OVERVIEWING the New Covenant, PART 3: The CULMINATION of the New Covenant

We said that the greatest and most important event in the inauguration of the new covenant is the death of Christ. But though it's true this is the “highest peak” among many in the inauguration of the new covenant, that doesn't mean it's the last one. After Jesus had risen from the dead and spent forty days with His disciples, He gathered them together and “commanded them not to leave Jerusalem, but to wait for what the Father had promised,” saying to them,“for John baptized with water, but you will be baptized with the Holy Spirit not many days from now.” (Acts 1:4-5). Christ had died, He had risen, and He was about to ascend back to His Father, but there was still something else that was needed to complete the inauguration of the new covenant.

-- -- --

Using the information:
(a) In the passage on the new covenant, how many days did Jesus spend with His disciples after He had risen from the dead?
(b) Transcribe the stretch of the passage on the new covenant from "We said that" through "the new covenant.".

Information:
-- -- --

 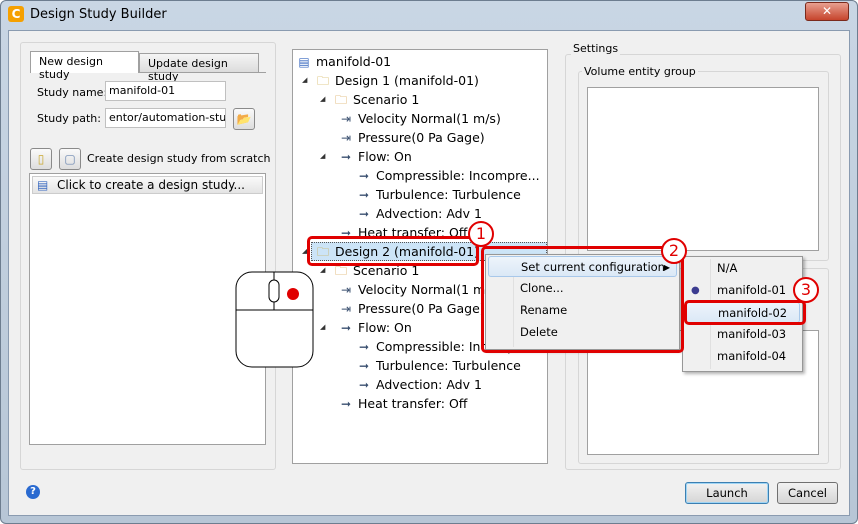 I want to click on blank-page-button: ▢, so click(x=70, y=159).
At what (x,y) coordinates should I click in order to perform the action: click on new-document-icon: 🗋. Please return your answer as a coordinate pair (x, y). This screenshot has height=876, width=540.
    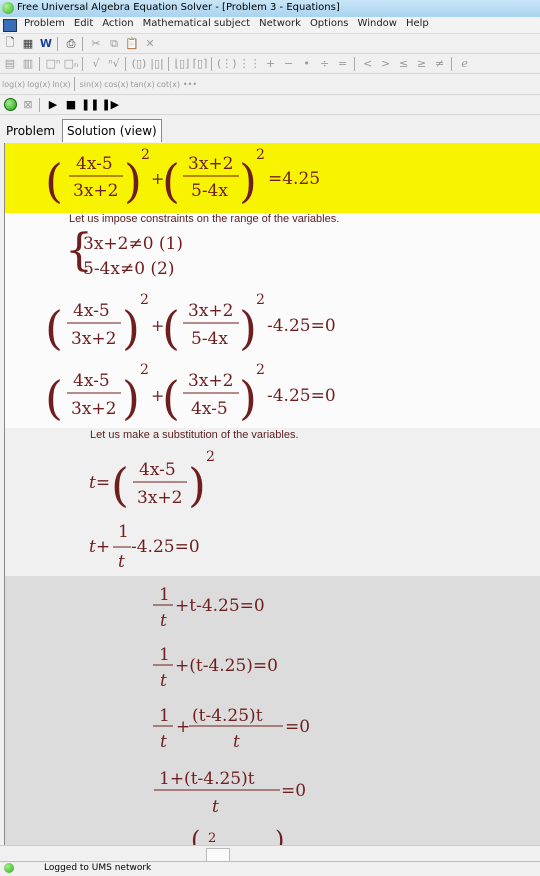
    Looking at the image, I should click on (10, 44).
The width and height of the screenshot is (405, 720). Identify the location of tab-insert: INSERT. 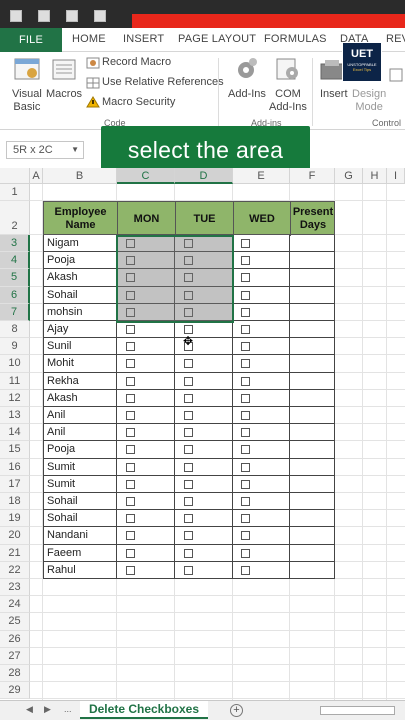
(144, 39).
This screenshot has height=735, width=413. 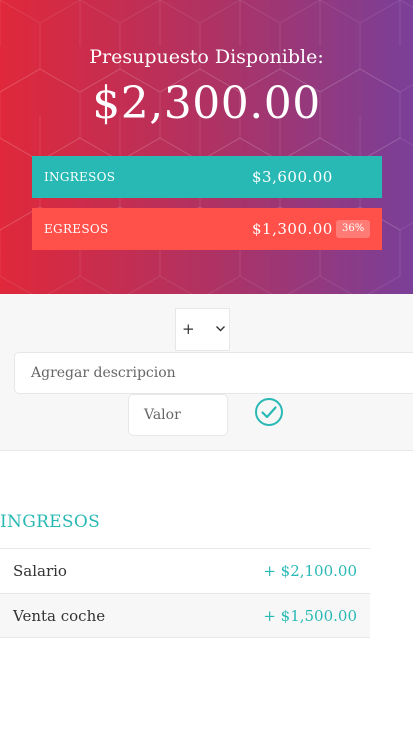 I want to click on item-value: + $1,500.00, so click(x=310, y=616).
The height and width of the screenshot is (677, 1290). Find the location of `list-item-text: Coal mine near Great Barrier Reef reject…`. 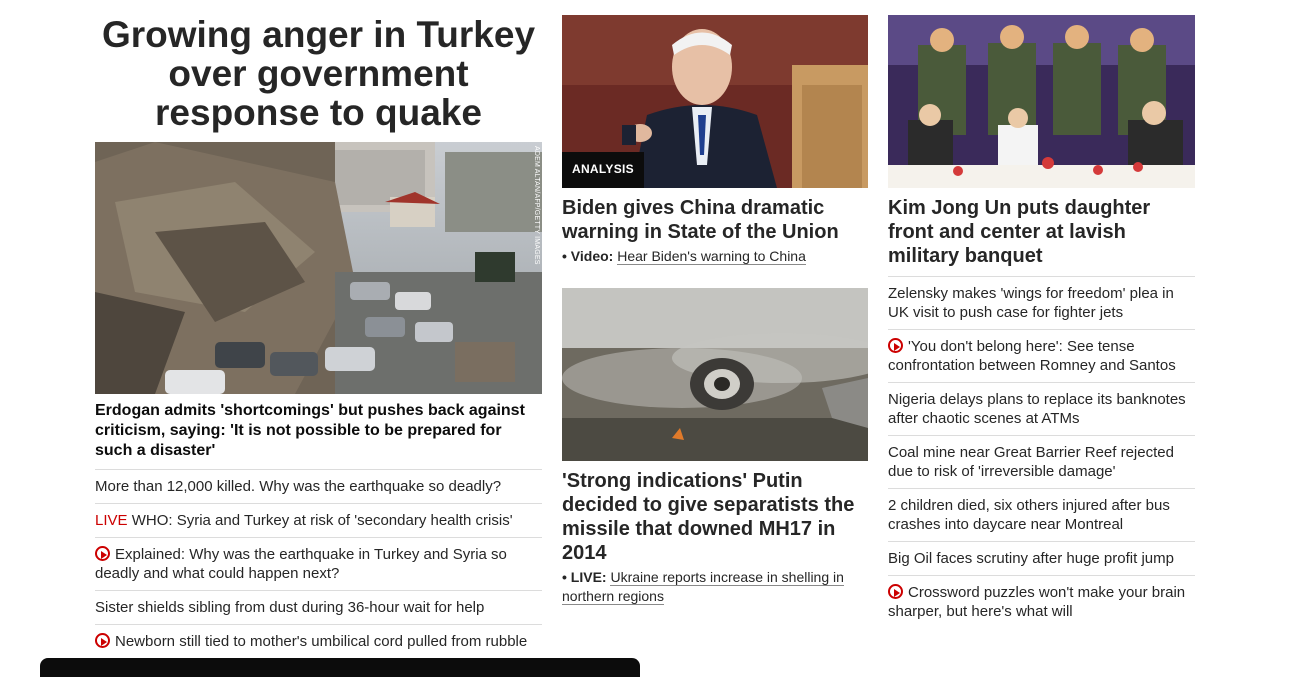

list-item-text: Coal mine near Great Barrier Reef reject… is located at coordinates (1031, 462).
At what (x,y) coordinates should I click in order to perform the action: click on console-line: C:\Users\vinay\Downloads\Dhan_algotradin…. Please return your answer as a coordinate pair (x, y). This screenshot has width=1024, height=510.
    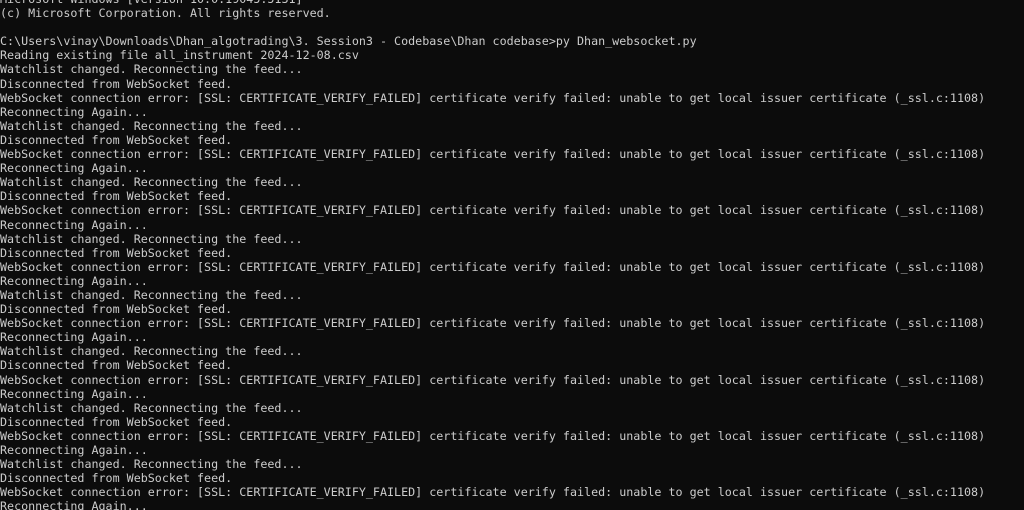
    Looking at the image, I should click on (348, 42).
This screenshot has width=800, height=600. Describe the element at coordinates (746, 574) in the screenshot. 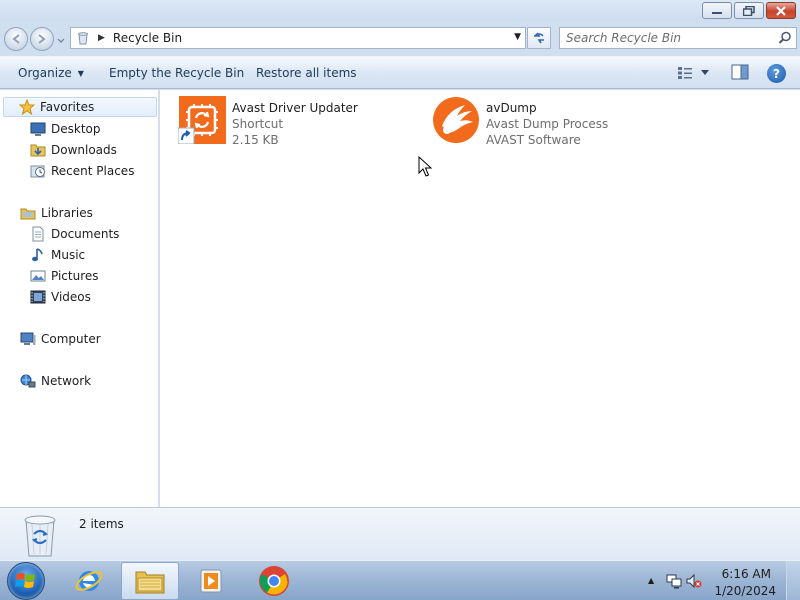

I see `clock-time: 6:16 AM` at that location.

-- -- --

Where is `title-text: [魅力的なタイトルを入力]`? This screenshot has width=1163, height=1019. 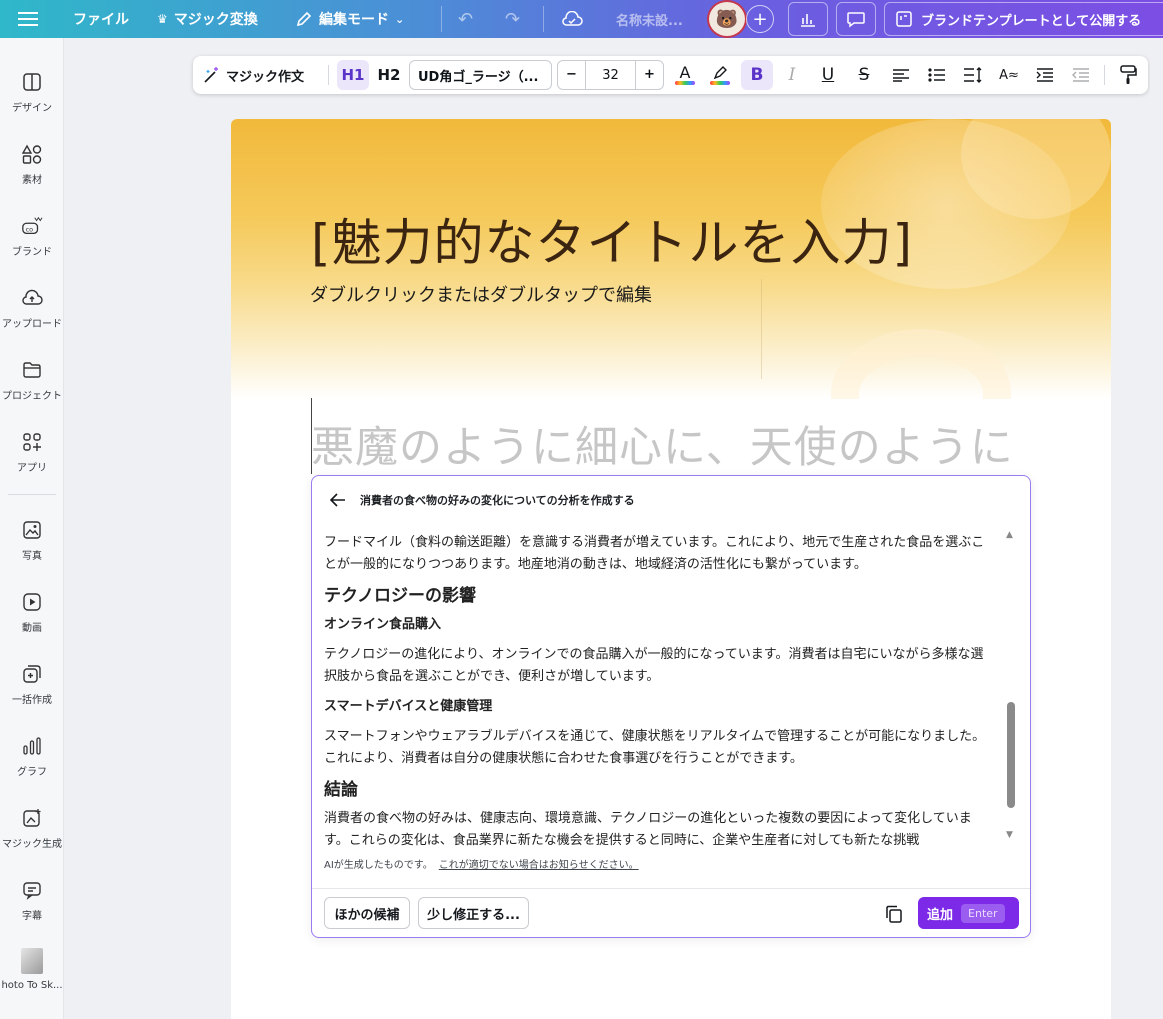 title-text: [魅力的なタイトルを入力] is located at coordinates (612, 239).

-- -- --

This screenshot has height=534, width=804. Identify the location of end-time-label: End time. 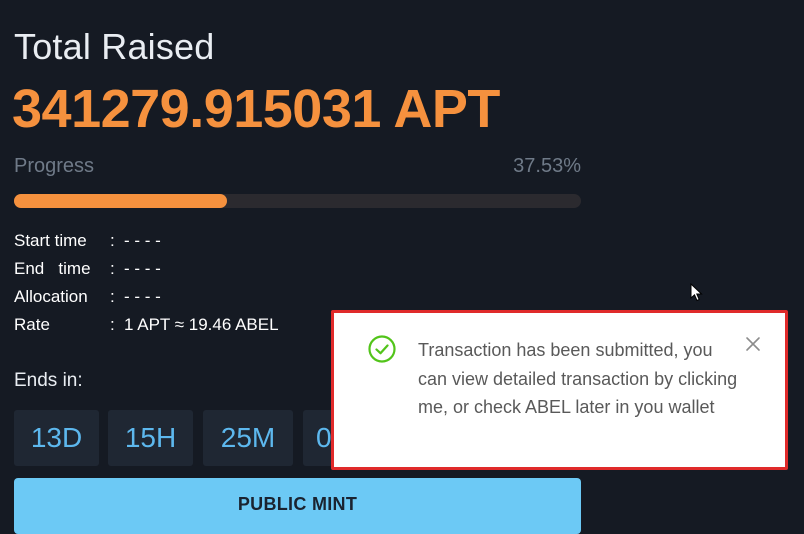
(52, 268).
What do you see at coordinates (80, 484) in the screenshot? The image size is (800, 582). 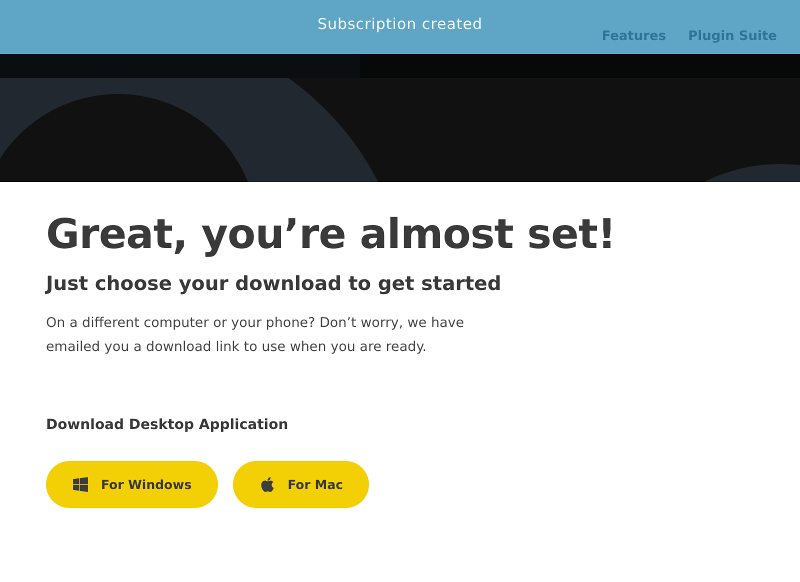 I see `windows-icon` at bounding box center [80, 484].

-- -- --

Solved problems:
(a) Forty days.

(b)
We said that the greatest and most important event in the inauguration of the new covenant is the death of Christ. But though it's true this is the “highest peak” among many in the inauguration of the new covenant, that doesn't mean it's the last one. After Jesus had risen from the dead and spent forty days with His disciples, He gathered them together and “commanded them not to leave Jerusalem, but to wait for what the Father had promised,” saying to them,“for John baptized with water, but you will be baptized with the Holy Spirit not many days from now.” (Acts 1:4-5). Christ had died, He had risen, and He was about to ascend back to His Father, but there was still something else that was needed to complete the inauguration of the new covenant.